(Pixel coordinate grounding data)
------------------------------------------------------------
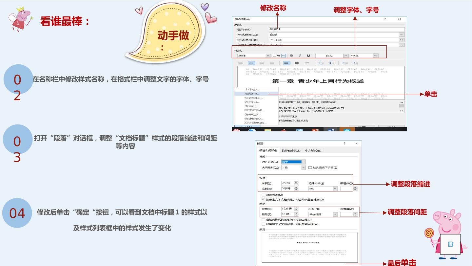Toggle Bold in the format row

[x=292, y=55]
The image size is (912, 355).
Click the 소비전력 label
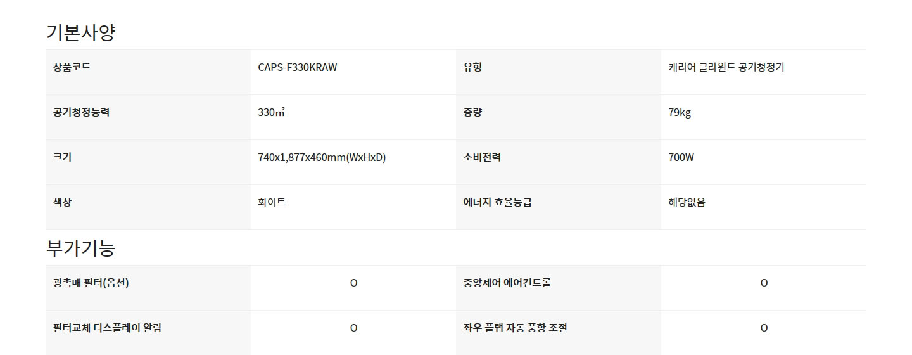pyautogui.click(x=482, y=157)
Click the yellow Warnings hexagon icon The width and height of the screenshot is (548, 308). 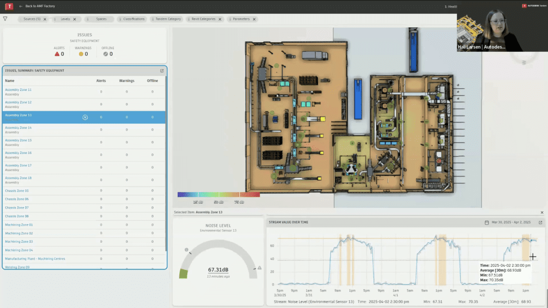point(81,54)
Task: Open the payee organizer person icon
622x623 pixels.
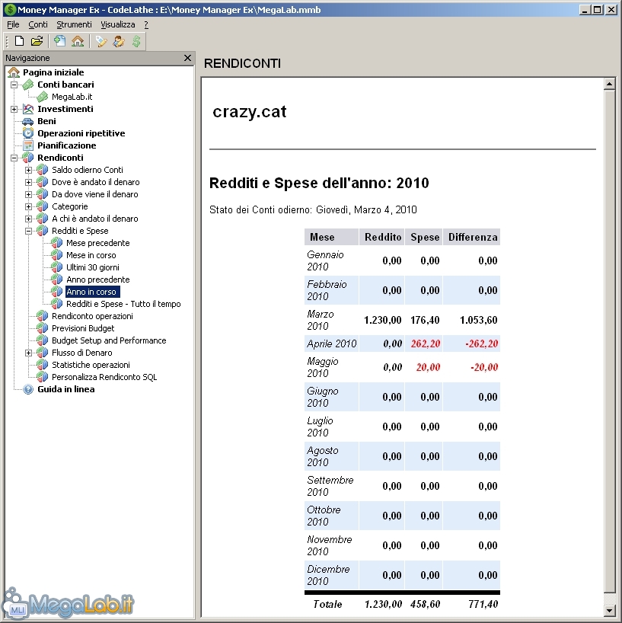Action: (x=119, y=41)
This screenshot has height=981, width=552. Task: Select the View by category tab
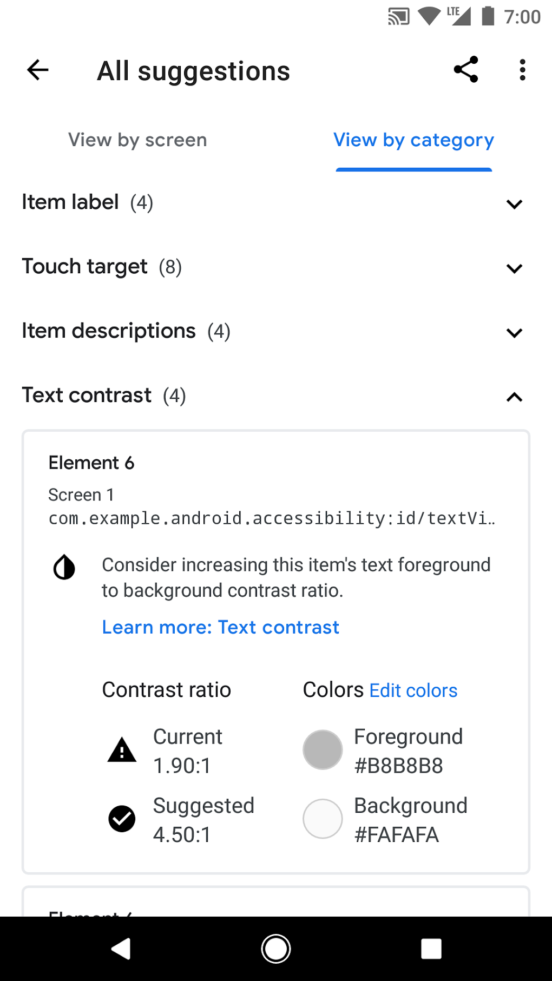click(413, 140)
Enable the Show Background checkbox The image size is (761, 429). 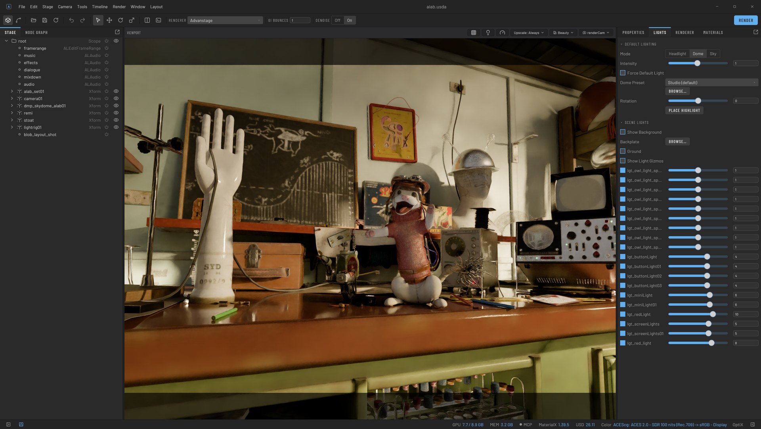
------------------------------------------------------------
Begin at the line containing "Task: Open the payee organizer person icon" and write out every line to the end of the data exactly. Skip the pictures.

__TASK RESPONSE__:
Task: Open the payee organizer person icon
622x623 pixels.
Action: (x=119, y=41)
This screenshot has height=981, width=552. Task: Select the View by category tab
click(413, 140)
Enable the Show Background checkbox The image size is (761, 429). 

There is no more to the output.